Quote, word for word, the line containing "You are a GUI" and all lines that follow it to the end of the records, with no pictures.

┄┄┄┄┄┄┄┄┄┄

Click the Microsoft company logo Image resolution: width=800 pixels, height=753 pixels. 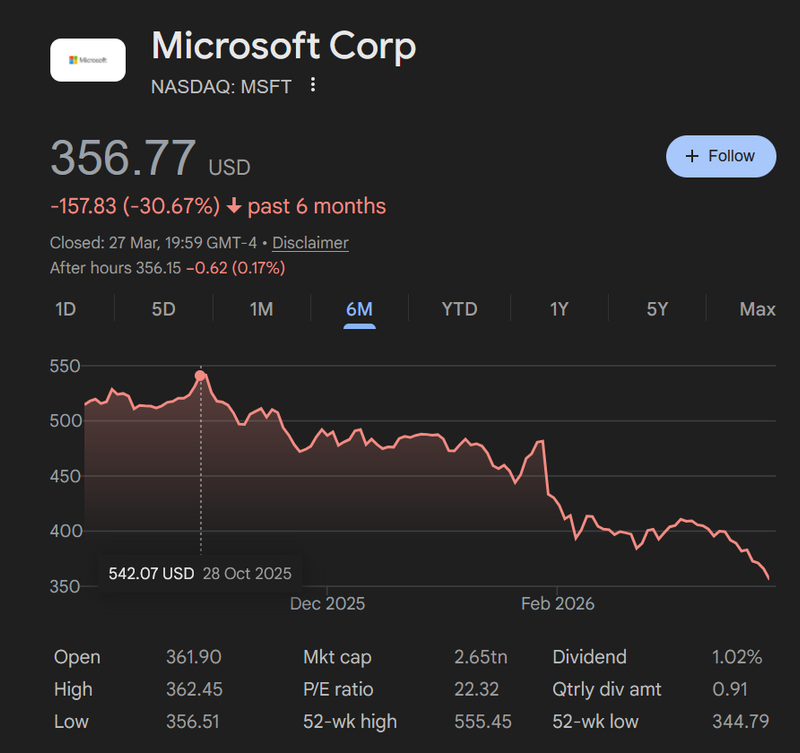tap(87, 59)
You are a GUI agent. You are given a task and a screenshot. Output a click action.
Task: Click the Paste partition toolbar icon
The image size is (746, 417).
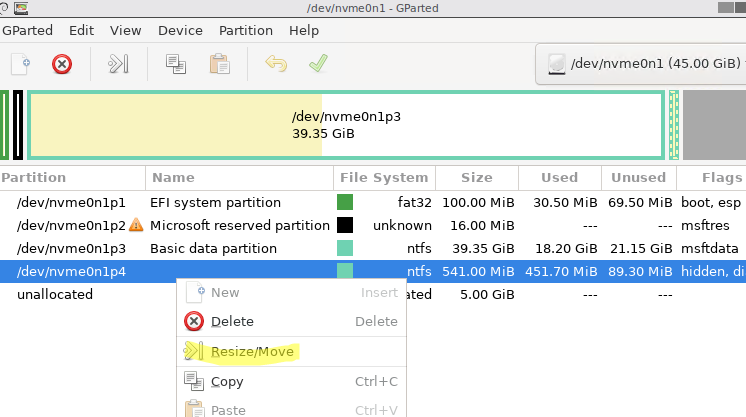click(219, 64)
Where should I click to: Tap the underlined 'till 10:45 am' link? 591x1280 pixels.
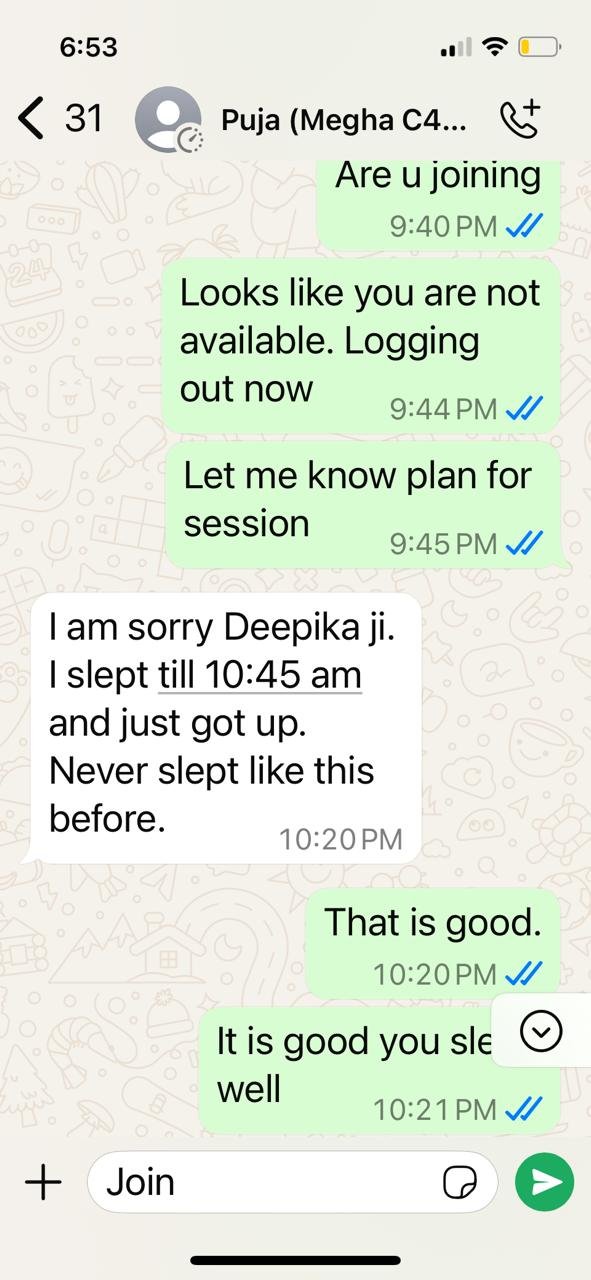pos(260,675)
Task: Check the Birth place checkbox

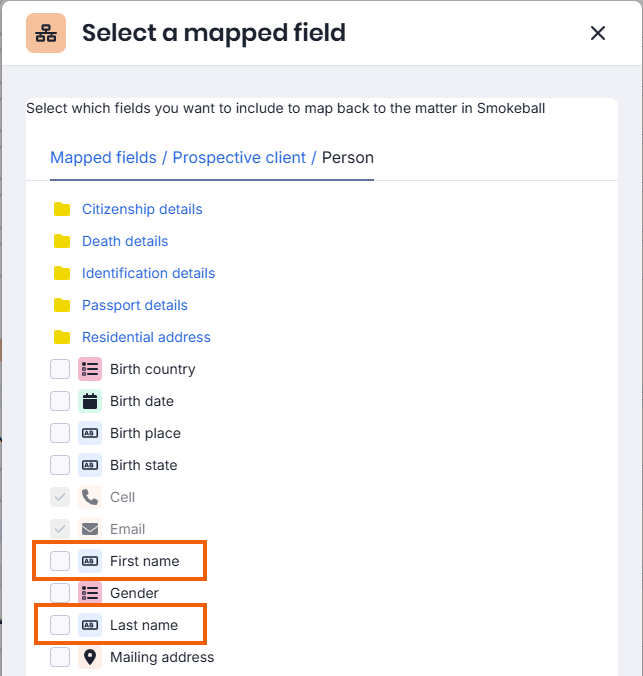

┄┄┄┄┄┄┄┄┄┄

Response area »
You are a GUI agent. You are given a task and a screenshot. Output a click action.
Task: Click the Paste partition toolbar icon
The image size is (746, 417).
click(219, 64)
Where should I click to: Tap the underlined 'till 10:45 am' link? 591x1280 pixels.
pos(260,675)
Task: Check the Birth place checkbox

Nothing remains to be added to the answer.